___ DATA EXTRACT ___
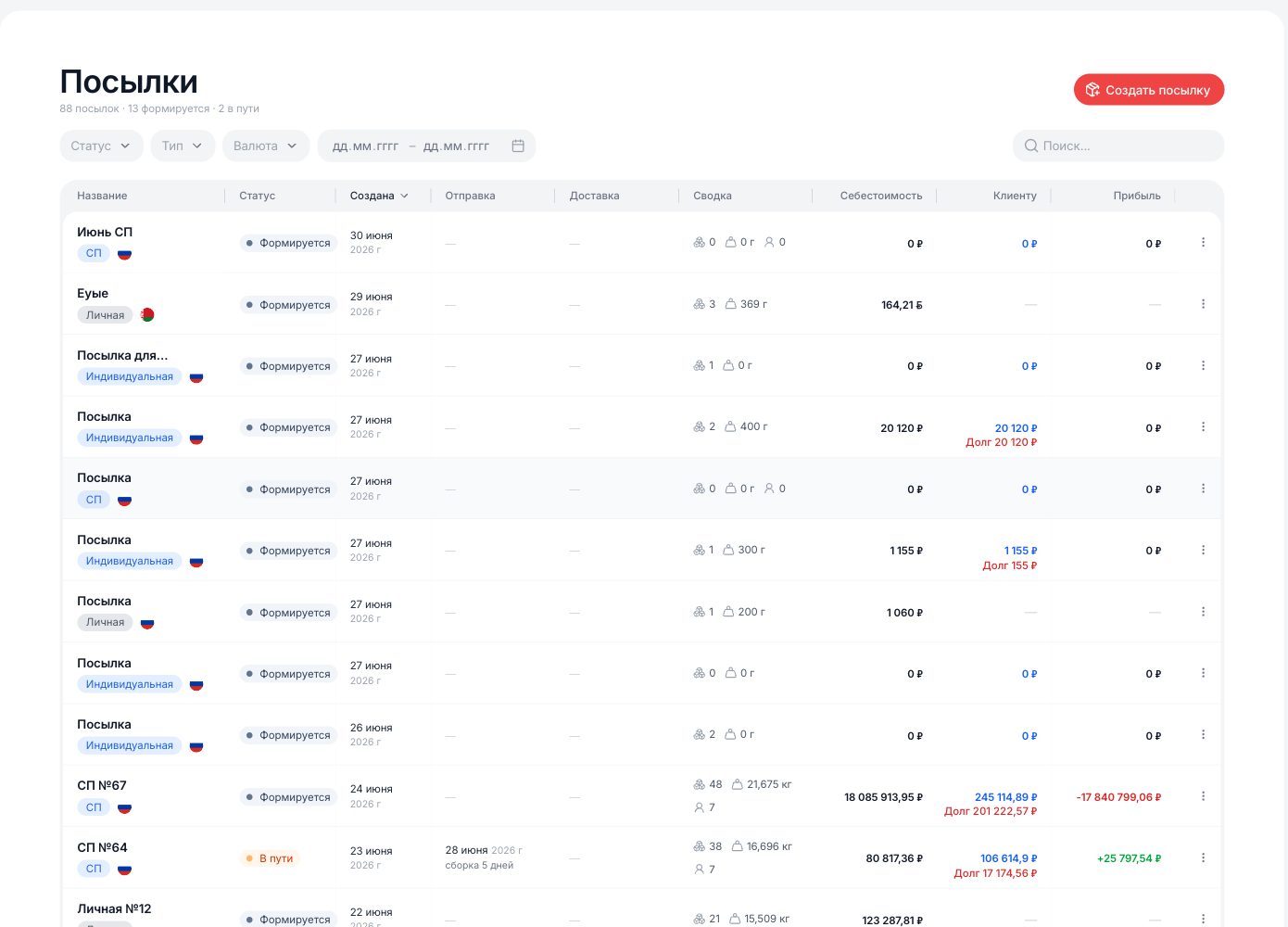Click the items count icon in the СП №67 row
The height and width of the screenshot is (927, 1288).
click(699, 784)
___
___ DATA EXTRACT ___
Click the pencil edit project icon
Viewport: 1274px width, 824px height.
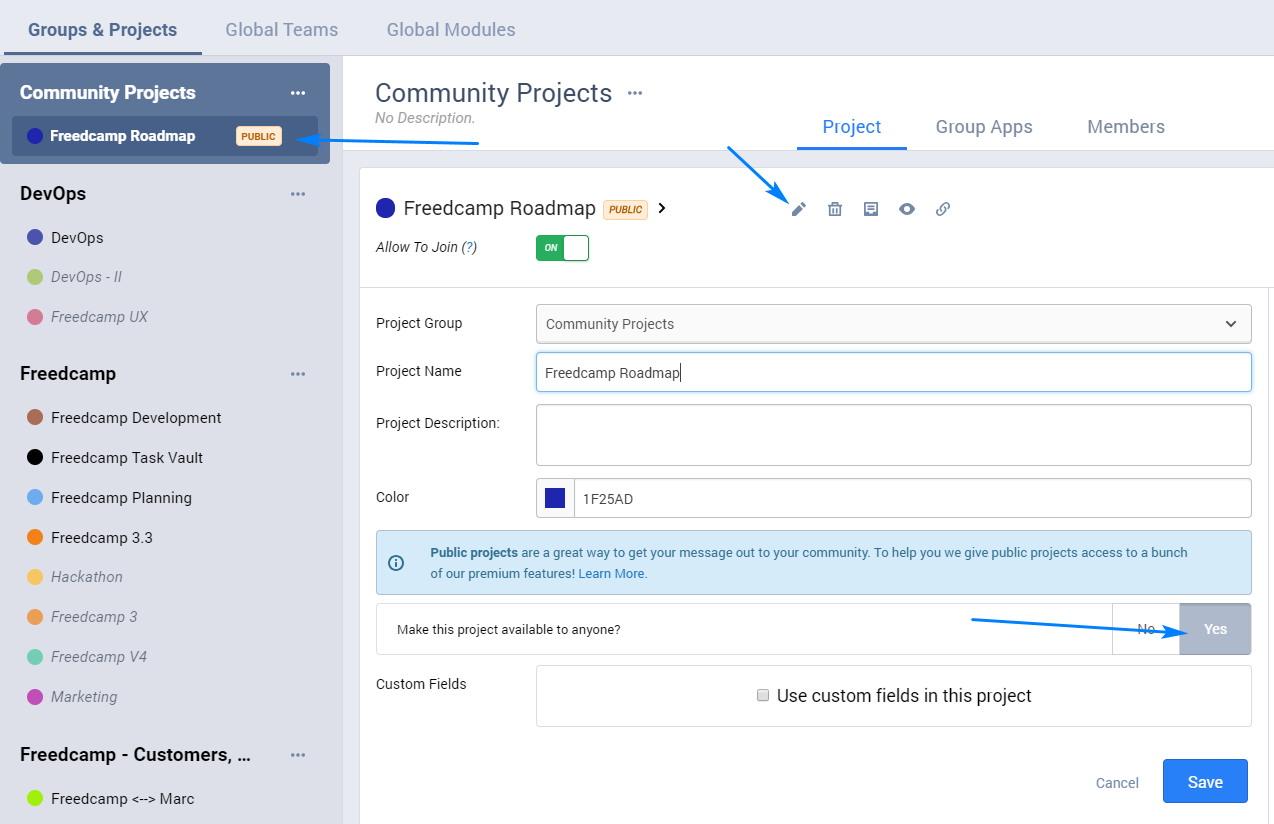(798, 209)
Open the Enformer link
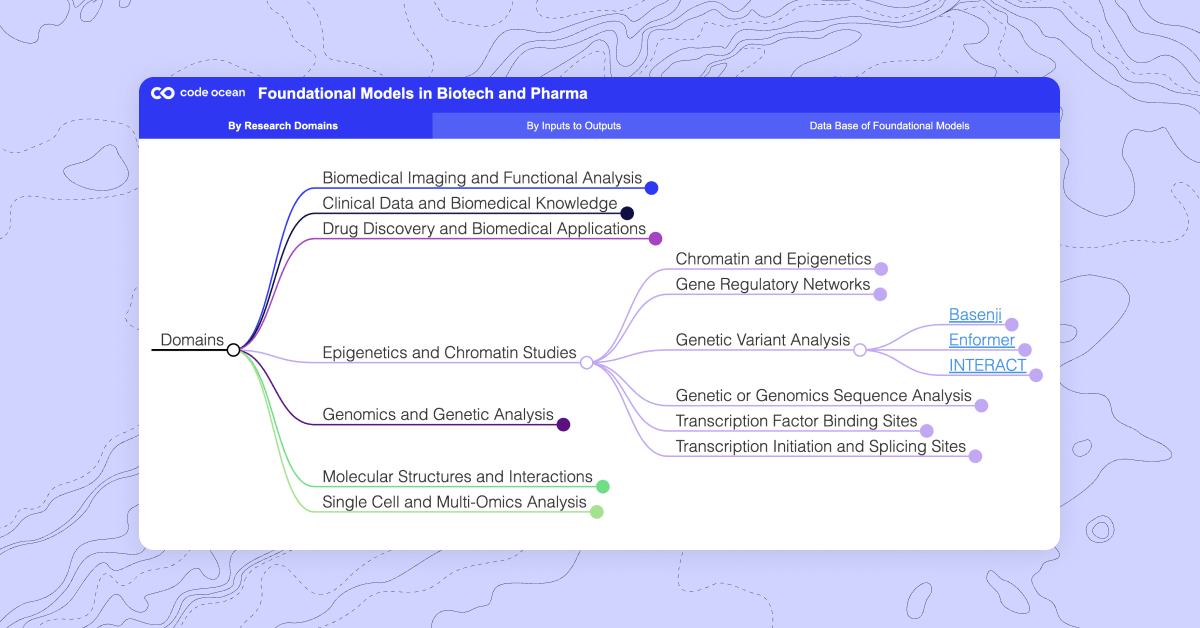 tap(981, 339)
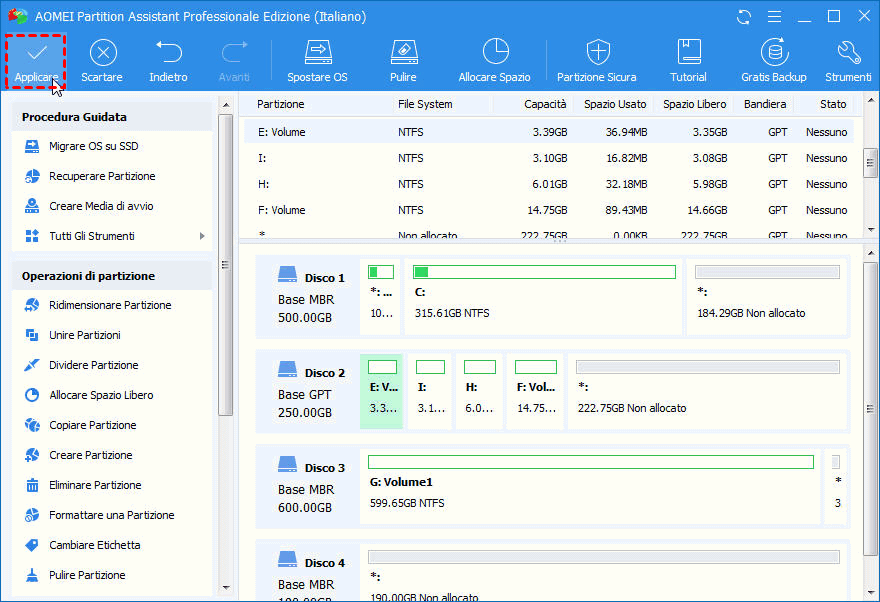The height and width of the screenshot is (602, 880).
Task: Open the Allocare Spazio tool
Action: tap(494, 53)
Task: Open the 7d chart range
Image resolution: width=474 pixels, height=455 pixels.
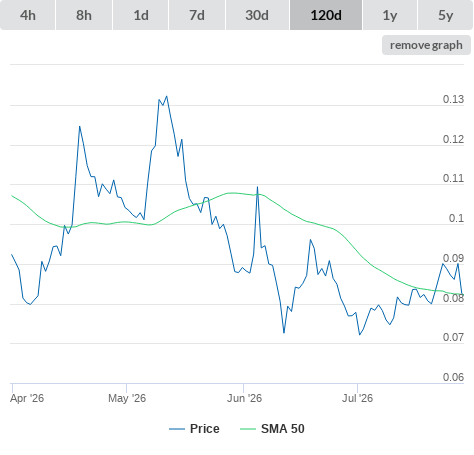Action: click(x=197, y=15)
___
___ DATA EXTRACT ___
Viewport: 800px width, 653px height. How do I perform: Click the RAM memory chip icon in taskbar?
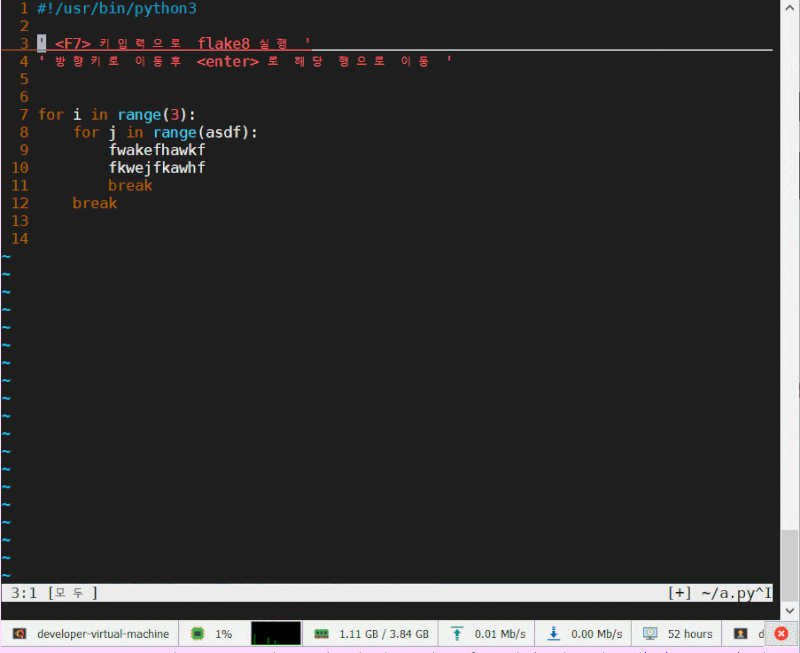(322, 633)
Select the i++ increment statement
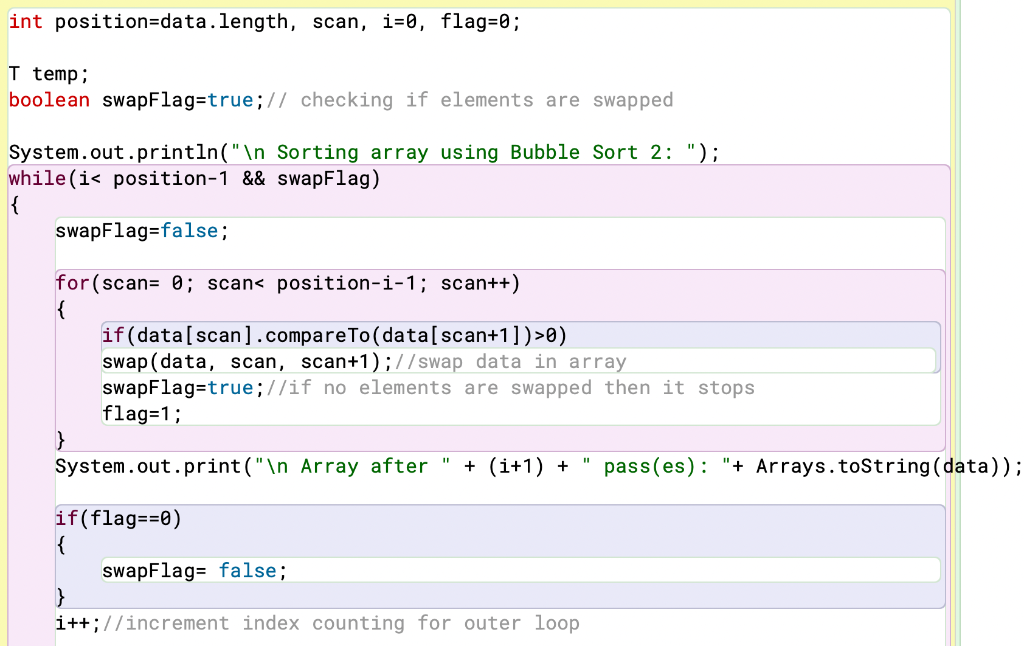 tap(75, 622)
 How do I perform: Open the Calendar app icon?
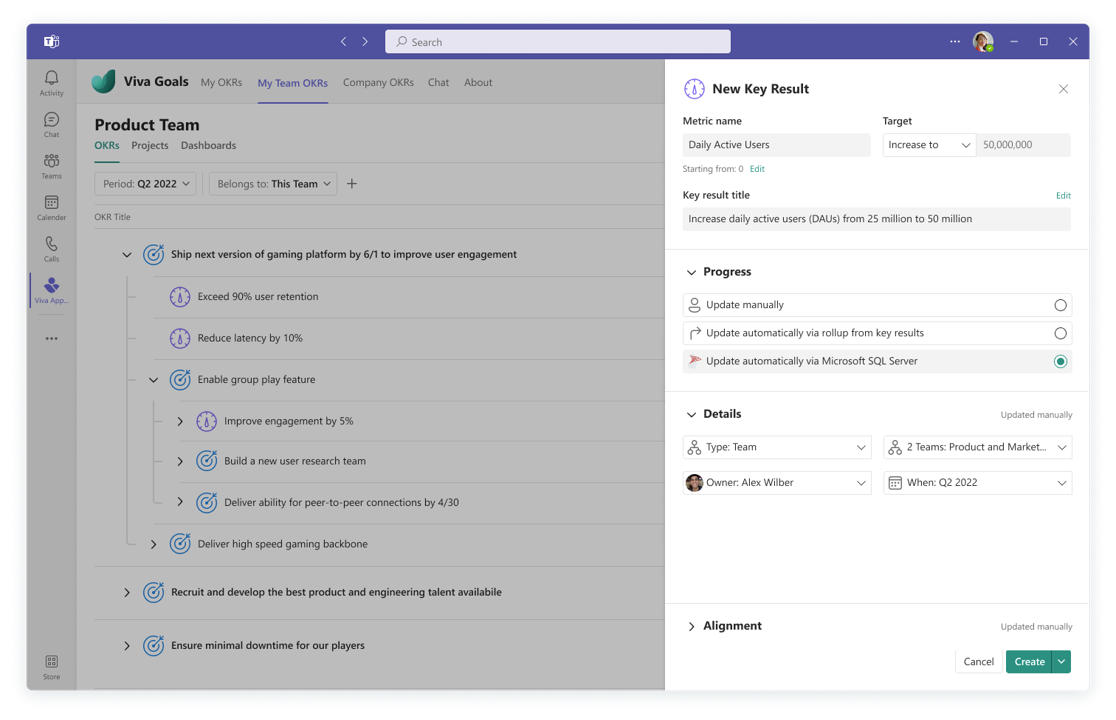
___
▶ **EXERCISE BRIEF**
Transcribe the lines above exactly, beginning at the one with "Select the i++ increment statement" and ending at the one with "How do I perform: Open". Include both; exclude the pictures.

▶ **ANSWER SECTION**
Select the i++ increment statement
 tap(75, 622)
 How do I perform: Open the Calendar app icon?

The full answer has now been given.